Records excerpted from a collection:

════════════════════

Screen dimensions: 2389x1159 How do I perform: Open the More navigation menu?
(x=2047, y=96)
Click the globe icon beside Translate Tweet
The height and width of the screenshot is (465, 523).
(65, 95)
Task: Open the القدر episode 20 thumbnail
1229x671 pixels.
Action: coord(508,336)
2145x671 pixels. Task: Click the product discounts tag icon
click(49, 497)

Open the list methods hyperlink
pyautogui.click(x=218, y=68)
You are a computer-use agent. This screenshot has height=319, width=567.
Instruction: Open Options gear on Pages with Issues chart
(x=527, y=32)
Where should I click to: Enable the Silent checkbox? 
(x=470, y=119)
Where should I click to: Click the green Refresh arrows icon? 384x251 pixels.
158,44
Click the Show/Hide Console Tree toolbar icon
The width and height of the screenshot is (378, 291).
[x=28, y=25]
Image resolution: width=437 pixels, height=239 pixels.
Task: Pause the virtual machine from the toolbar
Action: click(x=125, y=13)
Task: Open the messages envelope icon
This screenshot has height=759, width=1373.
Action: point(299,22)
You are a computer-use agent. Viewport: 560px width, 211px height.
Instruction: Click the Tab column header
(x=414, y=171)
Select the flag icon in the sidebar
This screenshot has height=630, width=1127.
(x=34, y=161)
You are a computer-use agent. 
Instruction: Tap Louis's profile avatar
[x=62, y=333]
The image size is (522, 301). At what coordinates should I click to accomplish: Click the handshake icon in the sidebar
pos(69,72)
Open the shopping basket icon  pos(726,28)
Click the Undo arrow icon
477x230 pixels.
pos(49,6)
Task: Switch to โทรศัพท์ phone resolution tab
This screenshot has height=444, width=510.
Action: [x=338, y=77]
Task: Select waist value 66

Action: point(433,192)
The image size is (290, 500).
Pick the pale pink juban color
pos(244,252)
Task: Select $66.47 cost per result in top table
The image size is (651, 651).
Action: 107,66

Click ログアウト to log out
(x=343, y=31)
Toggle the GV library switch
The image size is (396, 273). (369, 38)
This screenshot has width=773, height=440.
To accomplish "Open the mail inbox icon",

════════════════════

Exercise instructions: Reproduce all of the entries above line for line, without changing a single character.

Written solution:
Screen dimensions: 2389x1159 How do I perform: Open the More navigation menu?
(x=2047, y=96)
Click the globe icon beside Translate Tweet
The height and width of the screenshot is (465, 523).
(65, 95)
Task: Open the القدر episode 20 thumbnail
1229x671 pixels.
Action: coord(508,336)
2145x671 pixels. Task: Click the product discounts tag icon
click(49, 497)

Open the list methods hyperlink
pyautogui.click(x=218, y=68)
You are a computer-use agent. This screenshot has height=319, width=567.
Instruction: Open Options gear on Pages with Issues chart
(x=527, y=32)
Where should I click to: Enable the Silent checkbox? 
(x=470, y=119)
Where should I click to: Click the green Refresh arrows icon? 384x251 pixels.
158,44
Click the Show/Hide Console Tree toolbar icon
The width and height of the screenshot is (378, 291).
[x=28, y=25]
Image resolution: width=437 pixels, height=239 pixels.
Task: Pause the virtual machine from the toolbar
Action: click(x=125, y=13)
Task: Open the messages envelope icon
This screenshot has height=759, width=1373.
Action: point(299,22)
You are a computer-use agent. Viewport: 560px width, 211px height.
Instruction: Click the Tab column header
(x=414, y=171)
Select the flag icon in the sidebar
This screenshot has height=630, width=1127.
(x=34, y=161)
You are a computer-use agent. 
Instruction: Tap Louis's profile avatar
[x=62, y=333]
The image size is (522, 301). At what coordinates should I click to accomplish: Click the handshake icon in the sidebar
pos(69,72)
Open the shopping basket icon  pos(726,28)
Click the Undo arrow icon
477x230 pixels.
pos(49,6)
Task: Switch to โทรศัพท์ phone resolution tab
This screenshot has height=444, width=510.
Action: [x=338, y=77]
Task: Select waist value 66

Action: point(433,192)
The image size is (290, 500).
Pick the pale pink juban color
pos(244,252)
Task: Select $66.47 cost per result in top table
The image size is (651, 651).
Action: 107,66

Click ログアウト to log out
(x=343, y=31)
Toggle the GV library switch
The image size is (396, 273). (369, 38)
This screenshot has width=773, height=440.
To accomplish "Open the mail inbox icon",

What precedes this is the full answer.